I can’t believe we have already finished week 2. I am endlessly trying to finish the scholarship essays as they are all due at the end of the month. I have had a hard time with this, but a handout my adviser gave me entitled “Style: the hidden agenda in composition classes or one readers confession” by Kate Ronald hit a chord with me. She said in the 1960’s and 70’s kids did not learn the same way they do now. The focus shifted in the 1980’s from organization and correctness to generating ideas, appealing to audiences, and developing a “voice” in writing. Which makes complete sense as I was in school in the 60’s and 70’s left college in 1980 and did not go back until 1994. So the concept of “voice” in writing was unknown to me until I started here last quarter. My teachers kept saying they wanted me to find my “voice” and all I could think of was What the H**l?

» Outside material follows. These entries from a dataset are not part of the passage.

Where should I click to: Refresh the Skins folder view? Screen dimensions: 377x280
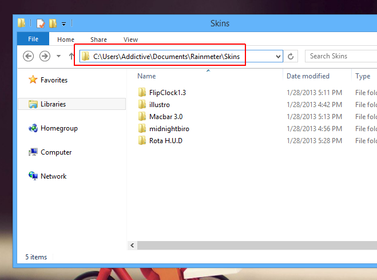[x=291, y=56]
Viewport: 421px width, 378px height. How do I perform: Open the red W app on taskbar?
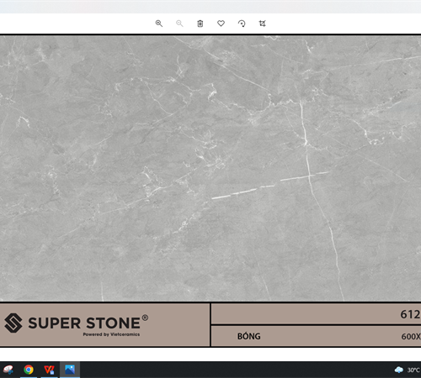coord(49,370)
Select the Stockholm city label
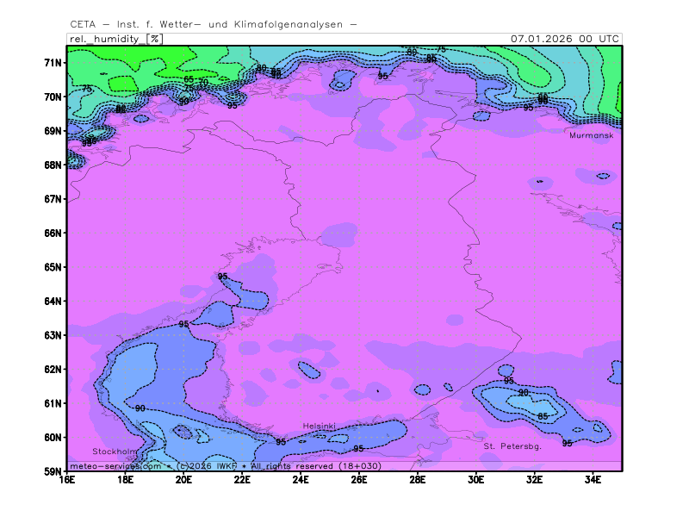Screen dimensions: 689x517 coord(115,452)
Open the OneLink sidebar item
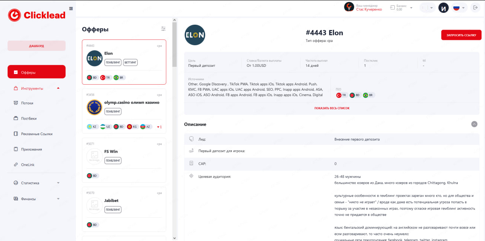This screenshot has height=241, width=485. click(28, 165)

So in generating these different essays following the prompts the scholarships ask for, I was pretty much writing the same thing. My adviser was getting a little frustrated I think, even when I thought I had changed it to what he wanted, apparently I was STILL not giving him what he was trying to communicate to me. I was a little upset by the last go-round of comments to the point where I was a little pissed (ok a lot pissed) and I started writing. Now I didn’t just say “give me the money bitch” which is what my friend thought I should say, obviously that would be a disqualification in the extreme! But I did start trying to communicate my goals, needs, whatever the prompt asked for in a totally different manner. Not so formal which was the advice of another peer who read the essays. Obviously from the same school of thought I came from. Anyway I sent in the first essay that had the drastic rewrite and the overwhelming YES!!!! I got back was gratifying! Ok, maybe I am getting the hang of this now! The sad thing is, I am writing for ten different scholarships. I am emotionally exhausted and getting writers cramp and carpal tunnel!

One of my past instructors told me when she ripped my paper to shreds last quarter (at my request) that she thought my schooling had somehow failed me when it came to understanding even the basic principals of writing. I think that was kind of her instead of saying I was an ignoramus and a crappy writer. But I honestly learned more from her paper shredding then I ever have so there might be something in her assessment.

Anyway, I expect to learn a great deal from this quarters work and isn’t that the whole object of the game? To learn? To know more when you leave than when came in?

On a sad note, one of my very favorite actors died this week. R.I.P Alan Rickman died at 69 from cancer.